The composite sintered body thus obtained was wire-cut by an array as shown in FIG.
A cutting tool material 1 as shown in FIG. In this case, the presence of cracks was not observed in the ultrahigh pressure sintered body layer 4.

[0016]

As described above, the present invention is a raw material for a cutting tool in which the super-high pressure sintered body layer 4 is sinter-fixed through the predetermined intermediate layer 5 and a manufacturing method thereof. Therefore, the occurrence of cracks in the ultra-high pressure sintered body layer 4 is reduced, and the length in the depth direction is large, so that it can be applied to a drill with a high lip height, a drill with a large diameter, an end mill, etc. Has the advantage that

[Brief description of drawings]

FIG. 1 is a perspective view showing an embodiment (a) and (b) of a material for a cutting tool of the present invention, respectively.

FIG. 2 is a partially enlarged sectional view.

FIG. 3 is a perspective view showing a starting material in a method for manufacturing a cutting tool material according to the present invention.

FIG. 4 is a conceptual cross-sectional view in which a starting material is inserted into a capsule.

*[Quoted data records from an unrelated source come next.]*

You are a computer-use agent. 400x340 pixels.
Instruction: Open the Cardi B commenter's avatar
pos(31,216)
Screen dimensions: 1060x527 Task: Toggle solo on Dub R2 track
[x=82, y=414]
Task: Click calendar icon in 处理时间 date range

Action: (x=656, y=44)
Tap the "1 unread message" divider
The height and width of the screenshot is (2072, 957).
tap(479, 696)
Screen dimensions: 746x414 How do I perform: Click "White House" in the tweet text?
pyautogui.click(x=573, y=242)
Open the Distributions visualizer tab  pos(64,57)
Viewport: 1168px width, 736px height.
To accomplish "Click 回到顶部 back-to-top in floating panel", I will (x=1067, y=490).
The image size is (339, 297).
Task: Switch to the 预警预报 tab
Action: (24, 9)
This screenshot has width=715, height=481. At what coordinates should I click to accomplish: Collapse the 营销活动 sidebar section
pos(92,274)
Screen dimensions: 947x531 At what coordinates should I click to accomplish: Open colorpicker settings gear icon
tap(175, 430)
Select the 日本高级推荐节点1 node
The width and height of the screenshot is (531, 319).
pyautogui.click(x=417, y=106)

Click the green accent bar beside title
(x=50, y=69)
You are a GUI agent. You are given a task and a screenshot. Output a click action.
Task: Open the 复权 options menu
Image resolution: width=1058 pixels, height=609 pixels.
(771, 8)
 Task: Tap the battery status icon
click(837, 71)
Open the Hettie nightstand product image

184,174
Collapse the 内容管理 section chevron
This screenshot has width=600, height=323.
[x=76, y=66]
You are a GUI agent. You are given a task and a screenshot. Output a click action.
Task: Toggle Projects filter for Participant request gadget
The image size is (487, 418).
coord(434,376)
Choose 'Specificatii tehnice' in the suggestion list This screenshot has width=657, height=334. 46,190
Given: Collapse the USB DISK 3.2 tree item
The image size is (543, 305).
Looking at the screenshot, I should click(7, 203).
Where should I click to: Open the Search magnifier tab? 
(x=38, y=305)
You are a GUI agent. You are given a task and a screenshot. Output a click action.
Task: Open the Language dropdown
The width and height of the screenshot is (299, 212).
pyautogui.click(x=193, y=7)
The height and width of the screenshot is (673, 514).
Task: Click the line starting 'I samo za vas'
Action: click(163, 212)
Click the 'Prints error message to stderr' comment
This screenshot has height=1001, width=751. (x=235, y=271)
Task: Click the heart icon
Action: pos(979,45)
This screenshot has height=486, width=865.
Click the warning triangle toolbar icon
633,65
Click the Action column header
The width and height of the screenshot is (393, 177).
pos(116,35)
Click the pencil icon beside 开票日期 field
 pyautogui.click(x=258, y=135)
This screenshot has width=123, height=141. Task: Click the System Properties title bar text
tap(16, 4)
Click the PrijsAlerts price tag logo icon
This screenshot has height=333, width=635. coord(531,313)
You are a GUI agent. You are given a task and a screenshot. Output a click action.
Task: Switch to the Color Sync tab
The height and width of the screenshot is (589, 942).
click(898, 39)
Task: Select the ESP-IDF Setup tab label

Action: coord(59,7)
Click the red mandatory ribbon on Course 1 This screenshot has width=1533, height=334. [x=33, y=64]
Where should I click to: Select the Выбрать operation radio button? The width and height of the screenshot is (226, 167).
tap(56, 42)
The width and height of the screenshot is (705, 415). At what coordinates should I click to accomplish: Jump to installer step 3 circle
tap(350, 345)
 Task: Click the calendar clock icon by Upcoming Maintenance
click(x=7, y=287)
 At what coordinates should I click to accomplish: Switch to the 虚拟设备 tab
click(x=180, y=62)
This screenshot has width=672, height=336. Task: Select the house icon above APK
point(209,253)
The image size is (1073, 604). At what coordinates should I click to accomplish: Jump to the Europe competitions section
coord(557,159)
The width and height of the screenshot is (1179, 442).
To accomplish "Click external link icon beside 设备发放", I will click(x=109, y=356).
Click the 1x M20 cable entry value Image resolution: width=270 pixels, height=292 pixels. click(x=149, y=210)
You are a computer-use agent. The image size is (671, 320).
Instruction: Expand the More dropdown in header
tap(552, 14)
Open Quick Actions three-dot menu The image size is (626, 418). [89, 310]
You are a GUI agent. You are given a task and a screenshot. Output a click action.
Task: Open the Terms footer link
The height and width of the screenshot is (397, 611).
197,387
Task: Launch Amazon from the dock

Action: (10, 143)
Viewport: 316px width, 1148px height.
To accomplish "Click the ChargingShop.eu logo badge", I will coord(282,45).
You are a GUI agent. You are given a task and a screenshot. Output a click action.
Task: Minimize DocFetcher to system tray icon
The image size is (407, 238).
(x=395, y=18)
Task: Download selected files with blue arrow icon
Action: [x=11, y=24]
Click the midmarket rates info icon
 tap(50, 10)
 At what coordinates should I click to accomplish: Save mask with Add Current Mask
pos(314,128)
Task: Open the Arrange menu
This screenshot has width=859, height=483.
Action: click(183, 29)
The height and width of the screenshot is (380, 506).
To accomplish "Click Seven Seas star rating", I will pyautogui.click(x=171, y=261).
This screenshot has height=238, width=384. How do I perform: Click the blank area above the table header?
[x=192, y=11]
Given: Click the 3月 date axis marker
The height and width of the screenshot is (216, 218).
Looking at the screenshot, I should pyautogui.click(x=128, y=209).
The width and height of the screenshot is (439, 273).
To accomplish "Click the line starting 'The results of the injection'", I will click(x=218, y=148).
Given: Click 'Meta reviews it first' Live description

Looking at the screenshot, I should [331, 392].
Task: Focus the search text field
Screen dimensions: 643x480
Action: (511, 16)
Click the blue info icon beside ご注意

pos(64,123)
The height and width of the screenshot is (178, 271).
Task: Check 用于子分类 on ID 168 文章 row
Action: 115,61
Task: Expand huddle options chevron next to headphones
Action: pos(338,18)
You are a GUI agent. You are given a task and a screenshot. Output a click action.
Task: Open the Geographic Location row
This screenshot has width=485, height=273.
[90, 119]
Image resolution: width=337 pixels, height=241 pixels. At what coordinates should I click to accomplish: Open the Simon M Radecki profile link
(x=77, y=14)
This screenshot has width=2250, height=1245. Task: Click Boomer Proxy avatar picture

FIG. 5 is a plan view illustrating a cutting pattern from the obtained composite sintered body.

[Explanation of symbols]

 1 Material for Cutting Tool 2 Shank 3 Groove 4 Ultra High Pressure Sintered Body Layer 5 Intermediate Layer 10 Starting Material 11 Groove 12 Capsule

Claims (3)

[Claims] 1. An ultrahigh pressure sintered body layer 4 made of diamond, cubic boron nitride or the like is provided at one end of a rod-shaped cemented carbide shank 2 so as to present a single letter shape or a cross shape, as a cutting element. In the material for a cutting tool, the ultra-high pressure sintered body layer 4 is bonded to the shank via an intermediate layer 5, and the intermediate layer 5 has a thickness of 0.1 to 0.5 m.
A material for a cutting tool, which is made of Ni, Co, or a Ni-Co alloy having a thickness of m. 2. A method for producing a material for a cutting tool, characterized in that the material for a cutting tool according to claim 1 is produced by the following steps. (A) Ni or Co is formed on the inner surface of the parallel or lattice-shaped groove portion 11 provided on one end surface of the starting material 10 made of cemented carbide.
Alternatively, a step of disposing a foil made of a Ni—Co alloy. (B) A step of filling the groove portion 11 in which the foil is arranged with a mixed powder of diamond, cubic boron nitride, a binder and the like. (C) A step of sintering the mixed powder by exposing the starting material 10 obtained in the step (b) to high temperature and high pressure. (D) A cutting step of cutting the composite sintered body obtained in the step (c) by wire cutting or the like to obtain the material for a cutting tool according to claim 1. 3. A method of manufacturing a material for a cutting tool, which comprises a step of placing a thin plate of a solvent metal on a mixed powder in addition to the filling step described in claim 2 (b).